The more you automate your A/B testing, the more you'll think, "this works like a charm, and if you get a 1% uplift, this pays for salary, right?"
Encourage signups, convert sales, embed fillable forms, and collect email addresses: Optimizing a website can be time-consuming and costly.
As reviewed at the Marketing 2.0 Conference , A/B tests and logical statements are now used to build landing pages and websites. In practice, every journey must be optimized by a human analyzing data and deciding whether "image 1" is better than "image 2." This time-consuming process is ineffective at determining which content combinations work well together and limits the granularity of audience sizes. Furthermore, once marketers have reached the industry average conversion rate or whatever KPI their boss has set, they tend to experiment less. Overall, this procedure is time-consuming and yields mediocre results.
So, what happens in practice?

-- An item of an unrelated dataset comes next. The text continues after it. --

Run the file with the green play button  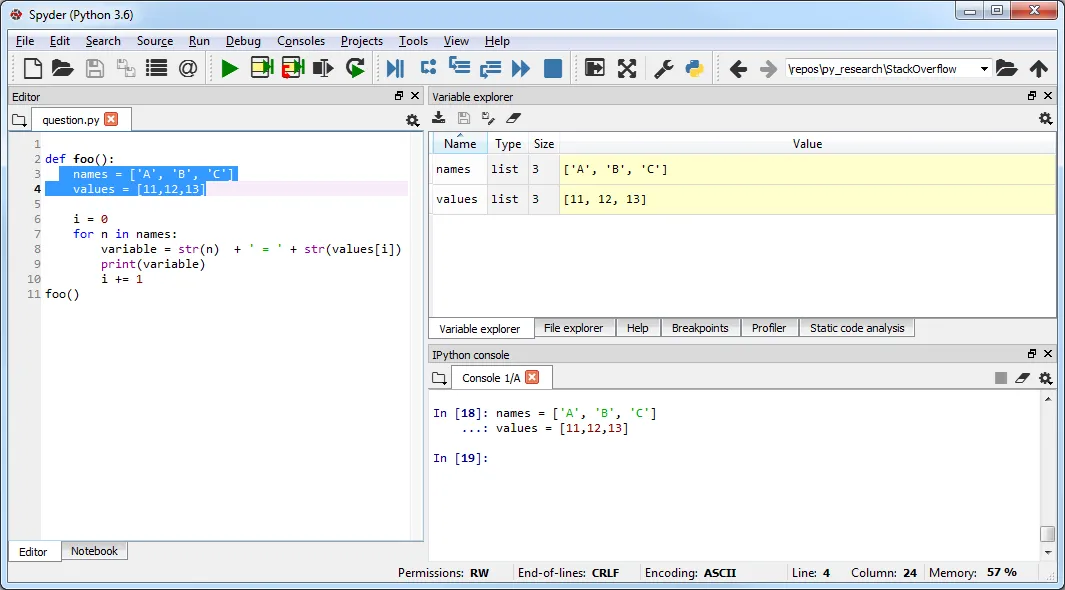230,68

What explains why, after a year of hard work, you implemented 100 feature changes with a 1% uplift and your final metric moved by 3%? Let us take a look:
There are too many A/B tests running.
Have you ever heard the phrase, "we have a fantastic traffic splitting system that can run hundreds of experiments simultaneously"? It works in many cases until you have many experiments, one of which is not completely randomized. In practice, most traffic splitting occurs on a subset of the population with some mutual exclusion. However, imagine you have an ML algorithm serving recommendations and experimenting on the service selection menu directly above this recommendation.
Holding all variables constant and testing a single piece of content, such as a call to action (CTA) or image, against another piece of content does not provide answers about the actually best-performing combination.

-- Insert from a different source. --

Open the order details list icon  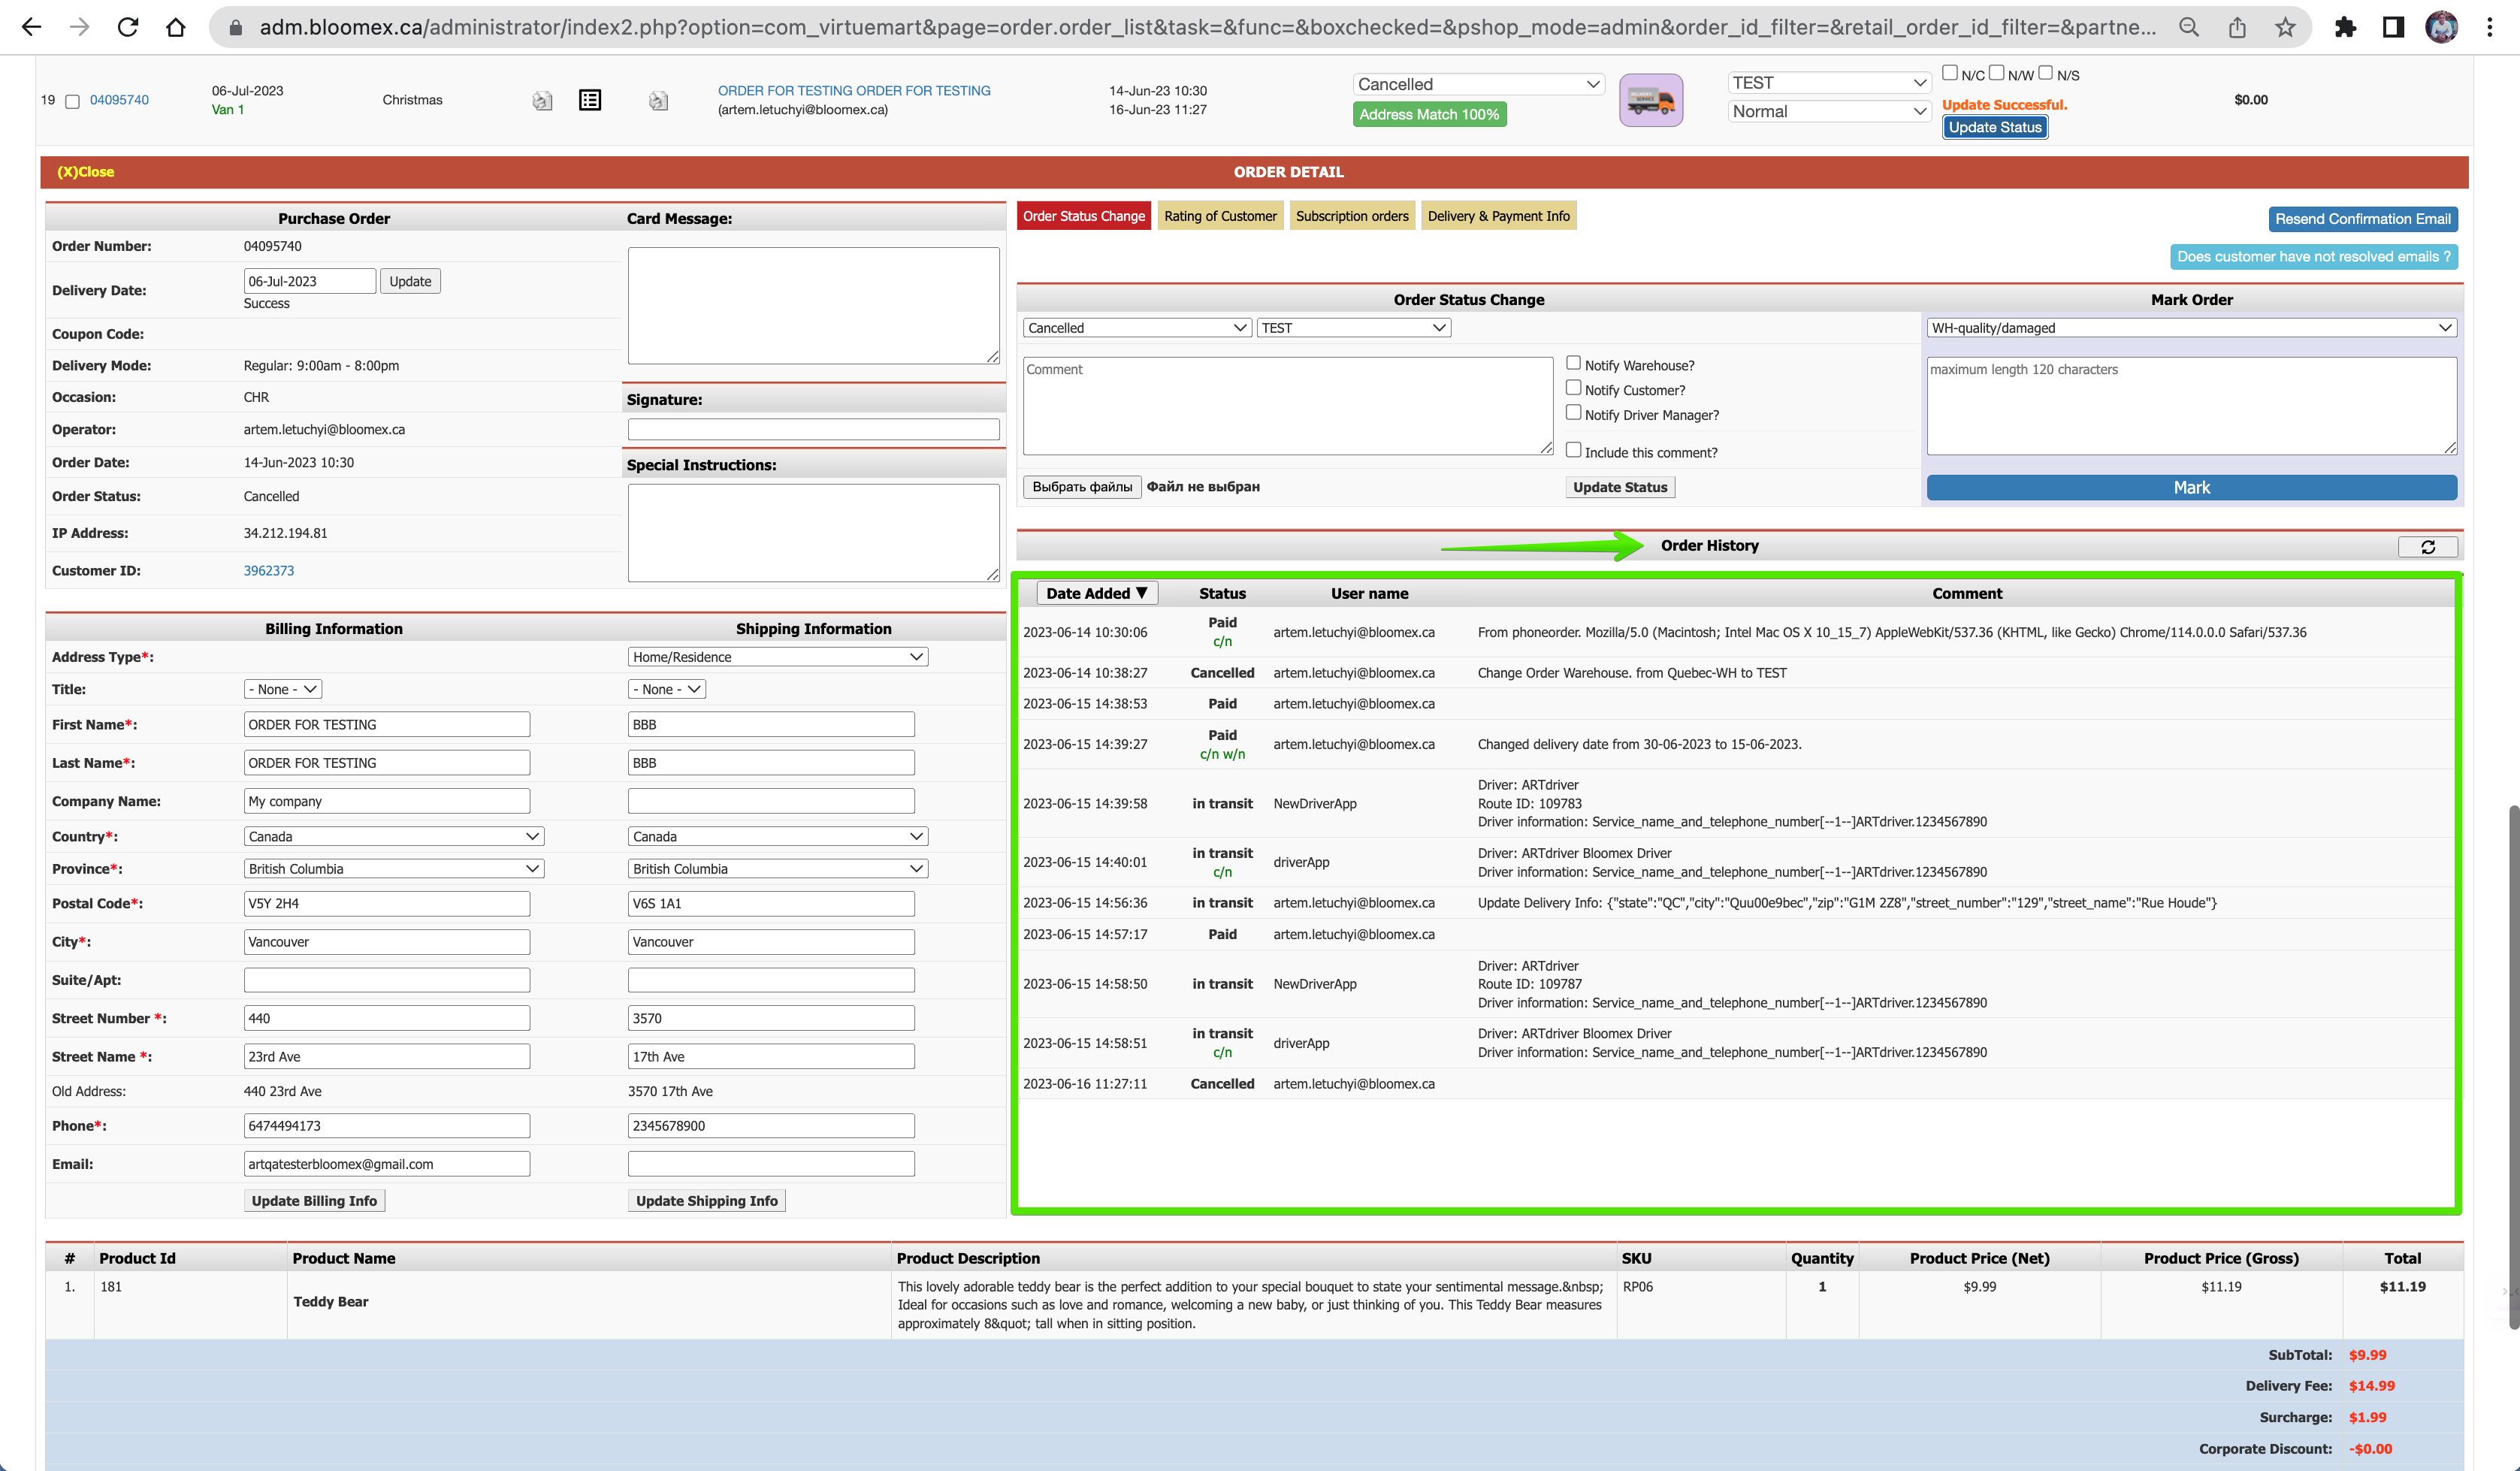[590, 100]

A/B testing is frequently used to test various business, operational, and technical metrics. Consider the case of a new feature whose primary metric is "Revenue." It is physically impossible (in terms of time and traffic) to A/B test enough to determine the best combination for each audience. A/B tests are also ineffective at capturing the constantly changing visitor sentiment. Also, long-term retention A/B testing is challenging to observe.
A/B Testing Result: One Size Fits All
Just a friendly reminder that A/B testing is a winner-take-all method. It is not personalized. It does not indicate the resulting behavior.

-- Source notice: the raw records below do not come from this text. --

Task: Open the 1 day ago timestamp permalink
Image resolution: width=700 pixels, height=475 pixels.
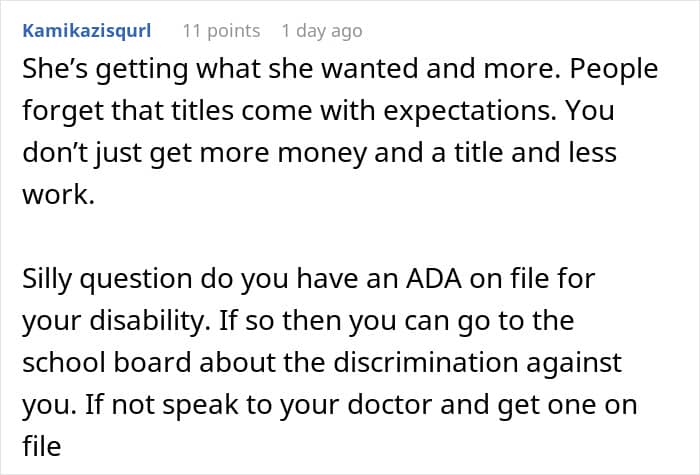Action: coord(321,31)
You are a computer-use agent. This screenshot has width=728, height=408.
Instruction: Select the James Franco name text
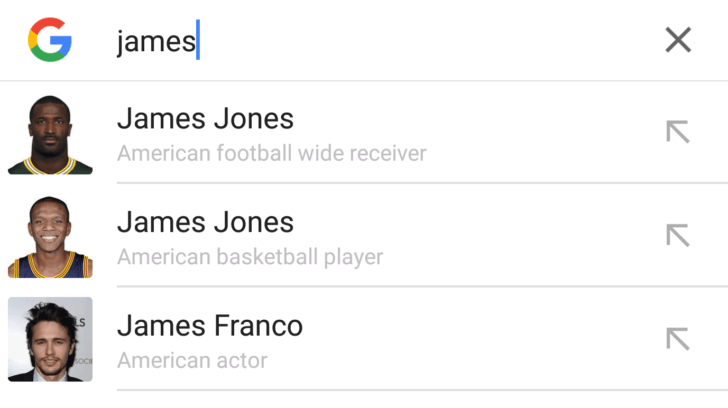pos(210,325)
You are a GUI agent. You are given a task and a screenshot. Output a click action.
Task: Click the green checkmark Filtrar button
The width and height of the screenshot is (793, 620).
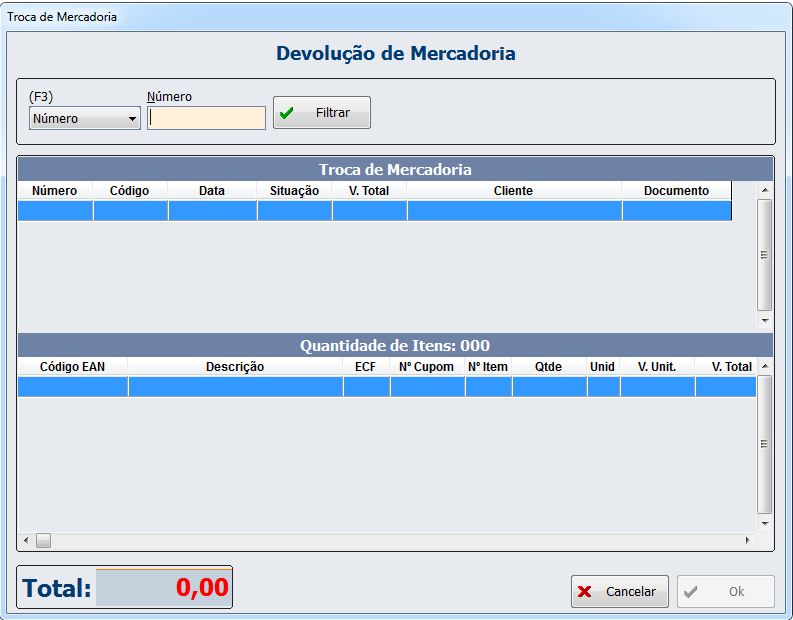(321, 113)
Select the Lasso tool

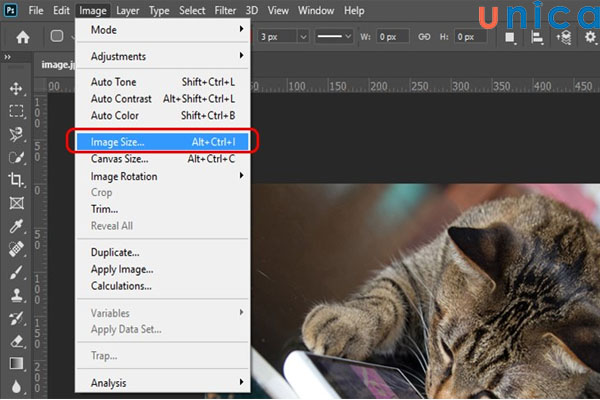click(16, 133)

A/B testing teaches you very little: "We do A/B testing to learn about the user," and the frequent answer is: "Really? What did you discover? You discovered that Version A outperformed Version B in terms of conversion rate. This is not an important lesson. You didn't learn much about the users individually, and you didn't know much about the version you tested.
A/B testing is not a single-cause algorithm. It simply indicates that a variant performed better on average in the population under the current conditions—global marketing events in 2022, like the Marketing 2.0 Conference, sheds light on the importance of A/B testing and possibly its alternative.